* DO THIS
Please swap "tab" for "section" throughout the entries below and write them out again with everything else unchanged, leaving out the pictures.

* Dataset items
##############################
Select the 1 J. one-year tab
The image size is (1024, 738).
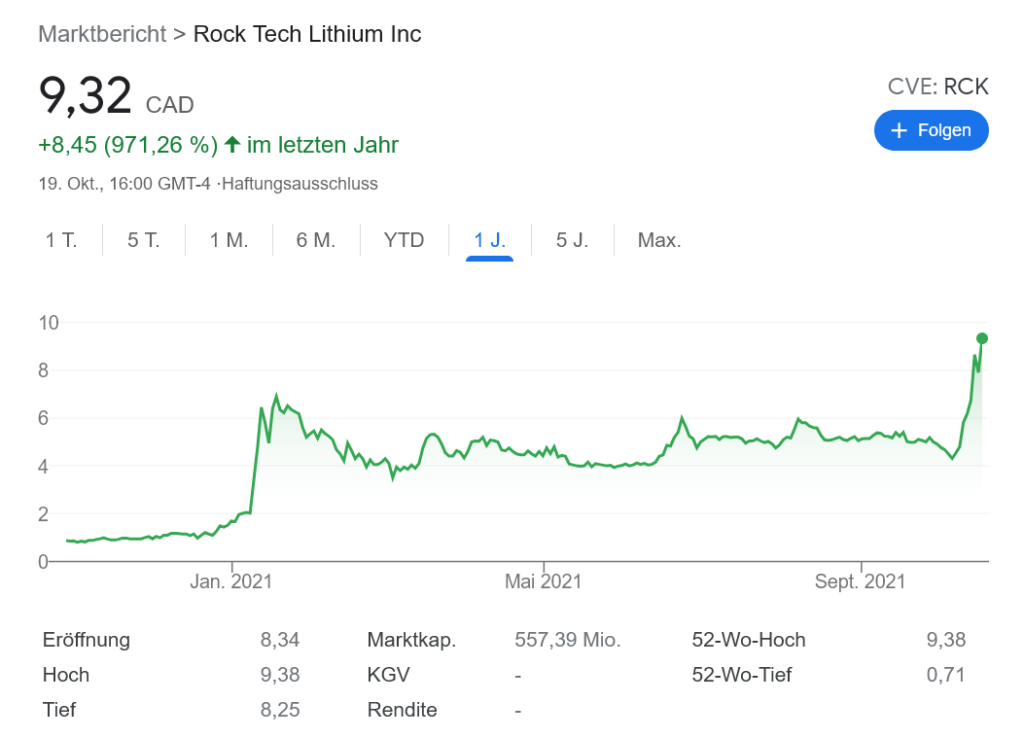pyautogui.click(x=489, y=240)
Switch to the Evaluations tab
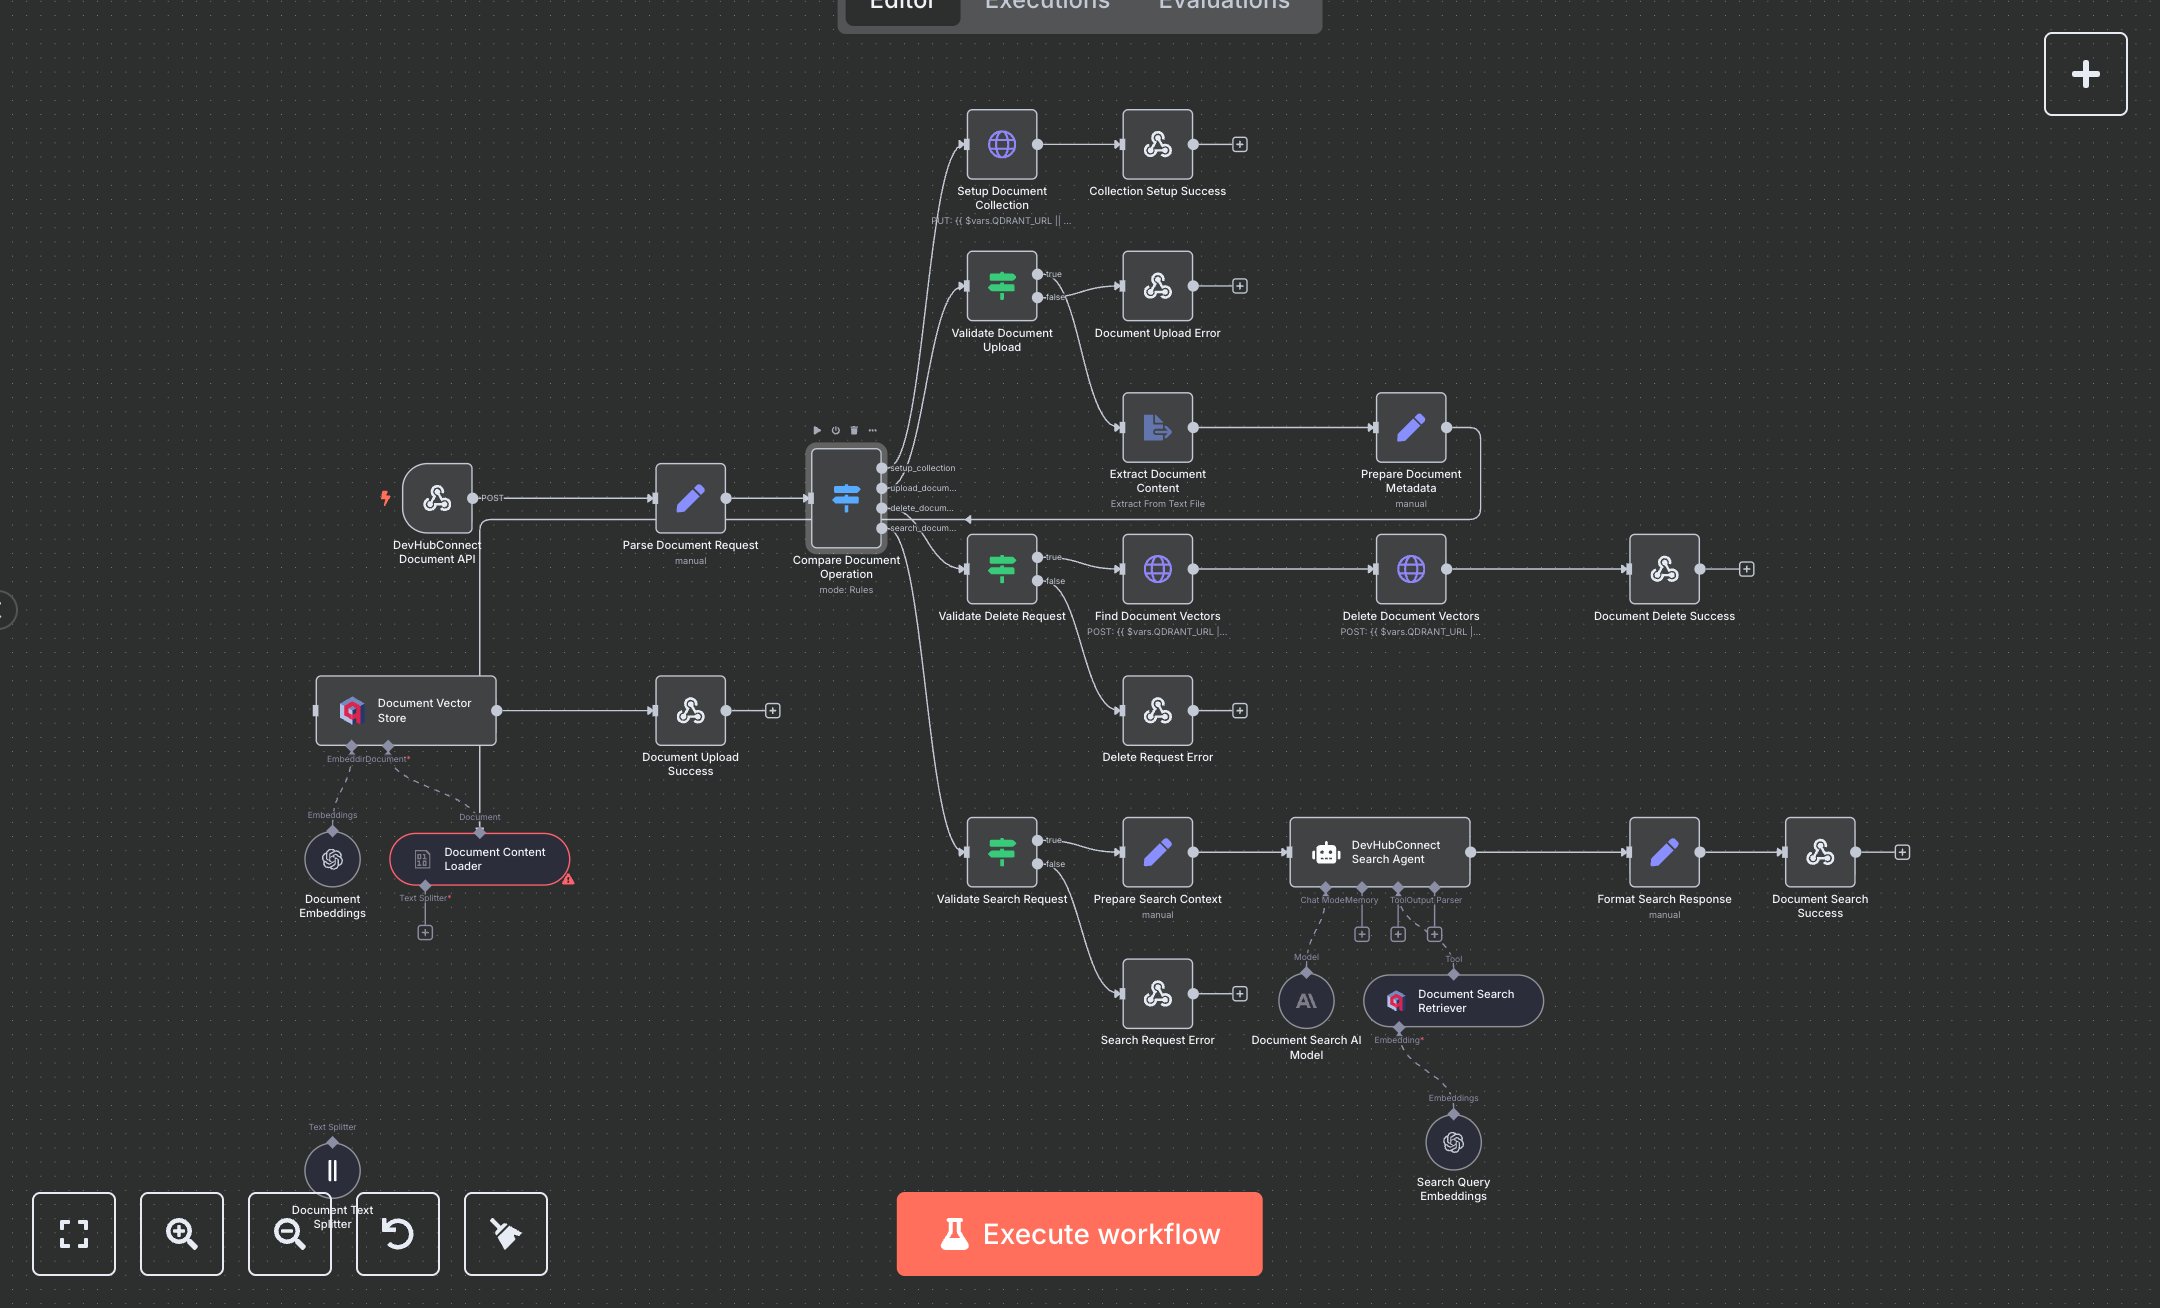Viewport: 2160px width, 1308px height. (1223, 5)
##############################
* REPLY TO THE EXERCISE
Select the 1 J. one-year section
The image size is (1024, 738).
pyautogui.click(x=489, y=240)
Switch to the Evaluations section
Viewport: 2160px width, 1308px height. (1223, 5)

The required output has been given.